Recall that |x - a| < b (where b is positive) means -b < x - a < b, which becomes a - b < x < a + b. So we want to find a and b such that a - b = -4 and a + b = 8. Adding these two equations, we have: 2a = 4 → a = 2. Substituting 2 for a in a + b = 8, we have b = 6. Therefore, |x - 2| < 6 is the correct inequality.

Answer: D

Question)
Which of the following inequalities is equivalent to −4 < x < 8?
A. |x - 1| < 7
B. |x + 2| < 6
C. |x + 3| < 5
D. |x - 2| < 6
E. None of the above


Solution:

We need to form an inequality with absolute value for the inequality −4 < x < 8
This implies that x will take all values between −4 and 8

The mean of −4 and 8 is 2
Also, the distance of the mean (i.e. 2) from −4 or from 8 is 6
Thus: −4 = (2 − 6) and 8 = (2 + 6)

We know that |x − p | = q implies that the distance of x from p is q units
This results in the values (p − q) and (p + q) for x

Thus, comparing, if we have: |x − 2| = 6, we would get x = 2 − 6 = −4 or x = 2 + 6 = 8
Since we need all the values between −4 and 8 (i.e. we should NOT exceed −4 or 8), we should therefore have:
|x − 2| < 6

Answer D

In this question on inequalities and absolute values, the concept that is being tested is as follows:

If |x-a| < k, then the range of x that satisfies the inequality is given by a-k < x < a+k.

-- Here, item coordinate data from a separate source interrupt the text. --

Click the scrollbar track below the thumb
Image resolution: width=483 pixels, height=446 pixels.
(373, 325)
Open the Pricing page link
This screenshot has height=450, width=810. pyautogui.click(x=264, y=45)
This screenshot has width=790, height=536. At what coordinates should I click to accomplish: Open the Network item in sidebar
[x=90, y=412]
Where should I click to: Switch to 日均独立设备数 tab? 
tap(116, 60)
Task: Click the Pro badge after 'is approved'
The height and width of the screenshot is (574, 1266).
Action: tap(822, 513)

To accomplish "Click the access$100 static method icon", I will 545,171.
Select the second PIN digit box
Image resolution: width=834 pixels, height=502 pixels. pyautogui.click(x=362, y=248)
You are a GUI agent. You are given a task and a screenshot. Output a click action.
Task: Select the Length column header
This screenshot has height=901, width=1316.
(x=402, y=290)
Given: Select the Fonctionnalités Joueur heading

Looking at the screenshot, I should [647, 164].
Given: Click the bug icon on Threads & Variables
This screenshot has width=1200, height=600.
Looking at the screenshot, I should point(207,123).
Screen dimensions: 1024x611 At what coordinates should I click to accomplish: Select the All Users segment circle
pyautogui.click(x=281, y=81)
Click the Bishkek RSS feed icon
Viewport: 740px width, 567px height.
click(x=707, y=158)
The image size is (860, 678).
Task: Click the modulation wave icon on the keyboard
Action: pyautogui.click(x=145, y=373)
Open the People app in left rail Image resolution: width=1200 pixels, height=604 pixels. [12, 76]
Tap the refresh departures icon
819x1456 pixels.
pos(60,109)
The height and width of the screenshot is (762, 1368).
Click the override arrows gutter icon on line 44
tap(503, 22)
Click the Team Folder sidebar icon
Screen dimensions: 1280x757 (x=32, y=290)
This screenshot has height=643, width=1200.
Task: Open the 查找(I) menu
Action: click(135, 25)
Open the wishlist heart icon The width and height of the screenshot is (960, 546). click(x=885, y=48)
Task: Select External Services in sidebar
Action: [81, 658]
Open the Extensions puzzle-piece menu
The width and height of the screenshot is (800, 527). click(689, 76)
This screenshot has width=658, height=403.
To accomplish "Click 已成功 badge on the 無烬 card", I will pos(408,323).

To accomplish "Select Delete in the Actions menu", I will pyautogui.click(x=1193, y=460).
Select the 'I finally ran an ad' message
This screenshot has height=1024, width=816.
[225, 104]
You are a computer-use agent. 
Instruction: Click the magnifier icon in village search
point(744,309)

Comparing this with the inequality given in the question, we can say a-k = -4 and a+k = 8. This means a = 2 and k = 6.

This means that -4<x<8 is the range that satisfies the inequality |x-2| < 6. The correct answer option is D.

Hope that helps!

This case is simple use the pattern of absolute values |x − a| = b and then x = a+b and aslo x = a-b

In our case we have a-b = -4 and a+b = 8 so we can try each example to find the correct answer. which is |x − 2| = 6
2 + 6 = 8 and 2-6 = -4